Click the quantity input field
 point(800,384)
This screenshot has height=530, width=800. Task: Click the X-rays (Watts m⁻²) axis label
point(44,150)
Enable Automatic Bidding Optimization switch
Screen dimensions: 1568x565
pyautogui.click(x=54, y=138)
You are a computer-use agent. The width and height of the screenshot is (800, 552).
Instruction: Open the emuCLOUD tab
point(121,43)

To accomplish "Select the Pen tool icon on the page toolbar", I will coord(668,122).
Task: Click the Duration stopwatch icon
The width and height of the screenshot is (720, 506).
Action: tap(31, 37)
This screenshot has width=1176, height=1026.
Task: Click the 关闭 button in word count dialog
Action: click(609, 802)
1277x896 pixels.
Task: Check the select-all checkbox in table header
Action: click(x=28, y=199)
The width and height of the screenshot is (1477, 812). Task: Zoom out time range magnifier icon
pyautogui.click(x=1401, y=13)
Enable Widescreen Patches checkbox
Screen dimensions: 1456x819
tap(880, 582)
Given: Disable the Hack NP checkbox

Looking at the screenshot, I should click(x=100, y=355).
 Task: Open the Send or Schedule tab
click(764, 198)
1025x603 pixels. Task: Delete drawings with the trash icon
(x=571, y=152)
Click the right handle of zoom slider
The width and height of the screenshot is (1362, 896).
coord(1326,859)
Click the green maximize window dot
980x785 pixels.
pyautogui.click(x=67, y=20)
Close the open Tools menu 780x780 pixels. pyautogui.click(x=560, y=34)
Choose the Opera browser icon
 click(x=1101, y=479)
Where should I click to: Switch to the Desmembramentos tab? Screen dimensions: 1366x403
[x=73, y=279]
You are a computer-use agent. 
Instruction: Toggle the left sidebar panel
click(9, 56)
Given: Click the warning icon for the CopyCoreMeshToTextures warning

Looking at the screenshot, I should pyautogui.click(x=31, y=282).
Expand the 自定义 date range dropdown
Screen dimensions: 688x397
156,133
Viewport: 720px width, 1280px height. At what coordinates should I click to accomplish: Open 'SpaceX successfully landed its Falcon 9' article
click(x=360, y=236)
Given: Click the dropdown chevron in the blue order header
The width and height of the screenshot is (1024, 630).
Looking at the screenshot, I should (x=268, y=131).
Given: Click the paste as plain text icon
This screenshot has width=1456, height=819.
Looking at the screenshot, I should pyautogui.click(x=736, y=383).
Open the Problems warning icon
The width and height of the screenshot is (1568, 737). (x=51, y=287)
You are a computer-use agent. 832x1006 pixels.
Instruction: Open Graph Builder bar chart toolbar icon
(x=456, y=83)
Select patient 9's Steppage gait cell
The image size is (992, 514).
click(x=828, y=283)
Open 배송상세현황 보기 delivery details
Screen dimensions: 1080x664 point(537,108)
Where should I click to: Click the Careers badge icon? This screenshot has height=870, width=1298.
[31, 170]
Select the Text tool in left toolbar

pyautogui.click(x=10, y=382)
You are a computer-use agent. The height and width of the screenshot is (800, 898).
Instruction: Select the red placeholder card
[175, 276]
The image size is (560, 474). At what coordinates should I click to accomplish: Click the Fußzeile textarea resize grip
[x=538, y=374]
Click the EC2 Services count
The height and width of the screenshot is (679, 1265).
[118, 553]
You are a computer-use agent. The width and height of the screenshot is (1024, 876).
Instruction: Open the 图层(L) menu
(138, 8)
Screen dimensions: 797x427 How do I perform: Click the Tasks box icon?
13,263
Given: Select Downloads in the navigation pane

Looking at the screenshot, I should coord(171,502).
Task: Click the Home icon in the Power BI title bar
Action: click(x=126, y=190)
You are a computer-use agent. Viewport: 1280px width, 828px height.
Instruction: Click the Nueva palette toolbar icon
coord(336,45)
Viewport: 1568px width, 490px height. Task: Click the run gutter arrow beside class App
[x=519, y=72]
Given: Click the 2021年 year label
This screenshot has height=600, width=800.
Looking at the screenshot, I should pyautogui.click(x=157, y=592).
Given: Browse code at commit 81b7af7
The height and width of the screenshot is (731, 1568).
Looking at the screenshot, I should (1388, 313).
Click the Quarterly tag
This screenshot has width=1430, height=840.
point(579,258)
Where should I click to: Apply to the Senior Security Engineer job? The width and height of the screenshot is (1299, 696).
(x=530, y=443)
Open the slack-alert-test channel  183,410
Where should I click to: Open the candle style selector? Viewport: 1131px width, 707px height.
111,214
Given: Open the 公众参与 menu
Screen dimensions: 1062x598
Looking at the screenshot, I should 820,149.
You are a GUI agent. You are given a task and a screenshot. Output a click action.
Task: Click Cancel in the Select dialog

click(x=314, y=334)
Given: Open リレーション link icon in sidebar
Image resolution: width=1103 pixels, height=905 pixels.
=-=-=-=-=
Echo the data above word for word, starting with the line that contains "Task: Open the Send or Schedule tab" and going on through the line that contains "click(x=1101, y=479)".

The answer.
 Task: Open the Send or Schedule tab
click(764, 198)
1025x603 pixels. Task: Delete drawings with the trash icon
(x=571, y=152)
Click the right handle of zoom slider
The width and height of the screenshot is (1362, 896).
coord(1326,859)
Click the green maximize window dot
980x785 pixels.
pyautogui.click(x=67, y=20)
Close the open Tools menu 780x780 pixels. pyautogui.click(x=560, y=34)
Choose the Opera browser icon
 click(x=1101, y=479)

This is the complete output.